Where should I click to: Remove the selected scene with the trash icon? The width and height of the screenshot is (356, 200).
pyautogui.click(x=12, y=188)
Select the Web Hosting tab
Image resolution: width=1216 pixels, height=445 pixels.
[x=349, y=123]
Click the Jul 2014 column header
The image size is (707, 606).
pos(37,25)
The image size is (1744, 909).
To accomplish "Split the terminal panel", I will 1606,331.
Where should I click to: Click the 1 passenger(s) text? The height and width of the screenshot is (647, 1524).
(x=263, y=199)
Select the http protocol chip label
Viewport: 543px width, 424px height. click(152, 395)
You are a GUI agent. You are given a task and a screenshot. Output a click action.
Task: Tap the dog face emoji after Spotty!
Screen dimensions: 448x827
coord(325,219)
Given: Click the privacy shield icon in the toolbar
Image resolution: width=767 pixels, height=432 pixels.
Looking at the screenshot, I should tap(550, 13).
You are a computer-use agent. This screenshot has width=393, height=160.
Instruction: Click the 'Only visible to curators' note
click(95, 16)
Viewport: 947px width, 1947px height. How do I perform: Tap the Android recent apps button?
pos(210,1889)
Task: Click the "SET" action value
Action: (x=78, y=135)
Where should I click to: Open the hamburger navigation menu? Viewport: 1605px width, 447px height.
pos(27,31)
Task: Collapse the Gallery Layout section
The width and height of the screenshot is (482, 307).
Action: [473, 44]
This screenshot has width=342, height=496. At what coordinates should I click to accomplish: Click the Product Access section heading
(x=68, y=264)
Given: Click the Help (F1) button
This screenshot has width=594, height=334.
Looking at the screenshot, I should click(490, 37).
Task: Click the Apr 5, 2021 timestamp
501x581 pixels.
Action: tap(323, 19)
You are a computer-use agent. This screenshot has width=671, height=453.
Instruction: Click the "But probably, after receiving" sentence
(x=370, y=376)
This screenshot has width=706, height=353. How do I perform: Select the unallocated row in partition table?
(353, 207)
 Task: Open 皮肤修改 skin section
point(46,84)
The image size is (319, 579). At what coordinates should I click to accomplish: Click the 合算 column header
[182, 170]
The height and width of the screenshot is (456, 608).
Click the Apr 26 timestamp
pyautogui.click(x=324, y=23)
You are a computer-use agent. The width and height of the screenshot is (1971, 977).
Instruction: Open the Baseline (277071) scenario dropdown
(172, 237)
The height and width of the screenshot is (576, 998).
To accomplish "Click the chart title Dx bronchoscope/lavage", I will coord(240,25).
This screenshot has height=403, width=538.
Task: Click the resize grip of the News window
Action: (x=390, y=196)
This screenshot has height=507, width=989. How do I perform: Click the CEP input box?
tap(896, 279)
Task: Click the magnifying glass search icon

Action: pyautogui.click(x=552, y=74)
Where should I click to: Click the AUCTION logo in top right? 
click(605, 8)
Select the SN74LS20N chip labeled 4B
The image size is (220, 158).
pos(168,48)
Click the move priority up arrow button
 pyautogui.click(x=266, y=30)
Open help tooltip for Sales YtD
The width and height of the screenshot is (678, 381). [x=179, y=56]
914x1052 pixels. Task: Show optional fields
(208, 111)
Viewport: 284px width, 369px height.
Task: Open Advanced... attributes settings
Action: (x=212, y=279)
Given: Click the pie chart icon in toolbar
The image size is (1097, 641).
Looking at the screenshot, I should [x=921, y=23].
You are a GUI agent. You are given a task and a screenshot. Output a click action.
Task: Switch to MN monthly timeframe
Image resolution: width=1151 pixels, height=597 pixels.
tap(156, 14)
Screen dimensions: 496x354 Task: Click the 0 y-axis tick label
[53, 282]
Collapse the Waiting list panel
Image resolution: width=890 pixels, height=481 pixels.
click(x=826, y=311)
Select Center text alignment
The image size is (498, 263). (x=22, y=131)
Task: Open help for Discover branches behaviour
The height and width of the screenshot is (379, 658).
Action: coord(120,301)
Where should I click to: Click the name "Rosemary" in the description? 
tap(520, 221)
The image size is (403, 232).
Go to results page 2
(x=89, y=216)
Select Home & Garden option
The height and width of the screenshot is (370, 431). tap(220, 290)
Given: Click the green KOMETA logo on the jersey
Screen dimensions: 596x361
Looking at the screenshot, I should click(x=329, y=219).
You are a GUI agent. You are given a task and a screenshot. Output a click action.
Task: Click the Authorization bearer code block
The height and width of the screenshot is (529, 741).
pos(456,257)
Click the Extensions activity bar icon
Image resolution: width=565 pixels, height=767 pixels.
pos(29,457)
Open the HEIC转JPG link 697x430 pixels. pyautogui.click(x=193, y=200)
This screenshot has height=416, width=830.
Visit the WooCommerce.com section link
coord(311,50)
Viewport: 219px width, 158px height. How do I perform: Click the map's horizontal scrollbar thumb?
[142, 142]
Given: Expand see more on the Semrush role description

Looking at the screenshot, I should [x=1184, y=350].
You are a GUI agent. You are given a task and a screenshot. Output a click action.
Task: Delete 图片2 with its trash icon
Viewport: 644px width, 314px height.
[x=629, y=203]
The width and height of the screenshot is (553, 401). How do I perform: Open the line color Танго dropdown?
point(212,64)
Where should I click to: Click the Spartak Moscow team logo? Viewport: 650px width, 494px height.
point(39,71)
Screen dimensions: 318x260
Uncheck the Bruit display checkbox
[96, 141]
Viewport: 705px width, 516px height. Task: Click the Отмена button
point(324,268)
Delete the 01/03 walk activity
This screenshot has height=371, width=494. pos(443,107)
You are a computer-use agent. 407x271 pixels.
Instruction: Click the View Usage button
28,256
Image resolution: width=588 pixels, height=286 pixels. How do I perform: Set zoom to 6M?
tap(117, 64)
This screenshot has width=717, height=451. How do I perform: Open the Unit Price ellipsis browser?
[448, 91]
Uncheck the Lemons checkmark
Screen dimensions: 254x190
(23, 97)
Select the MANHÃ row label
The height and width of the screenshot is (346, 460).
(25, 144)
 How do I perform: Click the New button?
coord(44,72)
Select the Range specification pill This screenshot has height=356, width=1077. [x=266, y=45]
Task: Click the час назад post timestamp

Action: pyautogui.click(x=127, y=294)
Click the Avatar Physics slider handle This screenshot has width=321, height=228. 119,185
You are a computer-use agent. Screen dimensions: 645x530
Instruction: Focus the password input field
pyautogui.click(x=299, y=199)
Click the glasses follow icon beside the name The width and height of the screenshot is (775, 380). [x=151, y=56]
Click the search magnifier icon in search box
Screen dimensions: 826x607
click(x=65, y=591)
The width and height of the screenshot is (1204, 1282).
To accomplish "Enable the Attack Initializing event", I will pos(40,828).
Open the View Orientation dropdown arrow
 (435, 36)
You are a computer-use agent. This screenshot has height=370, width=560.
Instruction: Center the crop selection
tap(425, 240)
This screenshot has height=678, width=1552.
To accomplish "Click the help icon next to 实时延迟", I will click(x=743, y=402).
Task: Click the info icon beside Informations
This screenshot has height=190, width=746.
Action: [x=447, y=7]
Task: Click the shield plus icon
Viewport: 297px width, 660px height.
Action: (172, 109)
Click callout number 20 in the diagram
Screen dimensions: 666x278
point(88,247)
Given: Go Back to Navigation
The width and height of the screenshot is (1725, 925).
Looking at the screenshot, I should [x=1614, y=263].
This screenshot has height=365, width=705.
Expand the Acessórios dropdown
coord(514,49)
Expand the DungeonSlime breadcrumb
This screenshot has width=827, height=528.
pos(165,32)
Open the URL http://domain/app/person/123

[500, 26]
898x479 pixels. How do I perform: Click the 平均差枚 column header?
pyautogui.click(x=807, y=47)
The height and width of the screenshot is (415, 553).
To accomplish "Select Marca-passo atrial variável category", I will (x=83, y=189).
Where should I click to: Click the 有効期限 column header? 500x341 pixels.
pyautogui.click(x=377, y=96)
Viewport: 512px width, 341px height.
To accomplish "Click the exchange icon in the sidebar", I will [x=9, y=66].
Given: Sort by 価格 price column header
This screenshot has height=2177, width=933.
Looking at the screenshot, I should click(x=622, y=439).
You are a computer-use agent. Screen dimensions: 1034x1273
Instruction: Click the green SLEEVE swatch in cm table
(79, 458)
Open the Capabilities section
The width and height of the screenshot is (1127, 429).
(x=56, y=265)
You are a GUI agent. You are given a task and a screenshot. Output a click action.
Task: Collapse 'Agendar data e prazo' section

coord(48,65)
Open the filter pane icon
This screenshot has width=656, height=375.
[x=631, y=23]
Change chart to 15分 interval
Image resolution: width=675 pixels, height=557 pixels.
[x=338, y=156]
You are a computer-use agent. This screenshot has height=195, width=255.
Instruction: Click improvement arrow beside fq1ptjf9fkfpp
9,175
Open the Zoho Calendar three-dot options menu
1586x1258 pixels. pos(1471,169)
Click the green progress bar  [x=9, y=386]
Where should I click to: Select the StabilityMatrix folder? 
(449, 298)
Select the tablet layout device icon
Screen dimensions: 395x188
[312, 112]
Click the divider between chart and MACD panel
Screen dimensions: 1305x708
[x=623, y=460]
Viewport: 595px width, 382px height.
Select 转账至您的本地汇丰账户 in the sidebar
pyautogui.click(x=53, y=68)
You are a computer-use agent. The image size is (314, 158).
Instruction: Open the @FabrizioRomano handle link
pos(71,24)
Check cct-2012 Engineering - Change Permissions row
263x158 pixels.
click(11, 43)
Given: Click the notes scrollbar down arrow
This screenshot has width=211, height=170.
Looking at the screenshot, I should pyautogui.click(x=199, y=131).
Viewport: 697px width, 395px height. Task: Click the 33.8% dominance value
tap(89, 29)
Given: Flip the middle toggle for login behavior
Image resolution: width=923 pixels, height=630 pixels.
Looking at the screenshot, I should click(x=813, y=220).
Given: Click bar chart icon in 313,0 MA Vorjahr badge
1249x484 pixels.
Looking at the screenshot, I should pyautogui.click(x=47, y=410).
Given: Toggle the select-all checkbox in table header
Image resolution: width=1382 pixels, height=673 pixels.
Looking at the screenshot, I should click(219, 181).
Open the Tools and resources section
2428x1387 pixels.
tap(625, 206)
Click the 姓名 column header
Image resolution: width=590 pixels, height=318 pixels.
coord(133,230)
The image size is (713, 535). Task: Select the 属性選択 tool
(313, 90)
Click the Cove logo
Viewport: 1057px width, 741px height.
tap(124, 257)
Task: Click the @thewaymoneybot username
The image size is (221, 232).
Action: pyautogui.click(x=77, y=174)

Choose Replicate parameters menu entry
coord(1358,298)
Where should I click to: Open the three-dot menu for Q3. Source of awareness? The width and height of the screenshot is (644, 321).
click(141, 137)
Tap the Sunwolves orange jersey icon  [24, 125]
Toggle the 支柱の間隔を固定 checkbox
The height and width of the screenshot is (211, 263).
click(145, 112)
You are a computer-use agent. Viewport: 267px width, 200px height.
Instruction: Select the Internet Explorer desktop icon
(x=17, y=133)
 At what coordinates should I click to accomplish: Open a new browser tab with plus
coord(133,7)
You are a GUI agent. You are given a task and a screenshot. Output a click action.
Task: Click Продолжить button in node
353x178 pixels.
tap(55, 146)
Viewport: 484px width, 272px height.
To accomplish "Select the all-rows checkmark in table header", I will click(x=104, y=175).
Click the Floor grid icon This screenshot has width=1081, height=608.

* [HOW TO COMPLETE THIS TASK] If the word "toolbar" appears in a line above, copy that line.

* [TASK SOLUTION]
Given: Click the privacy shield icon in the toolbar
Given: Click the pie chart icon in toolbar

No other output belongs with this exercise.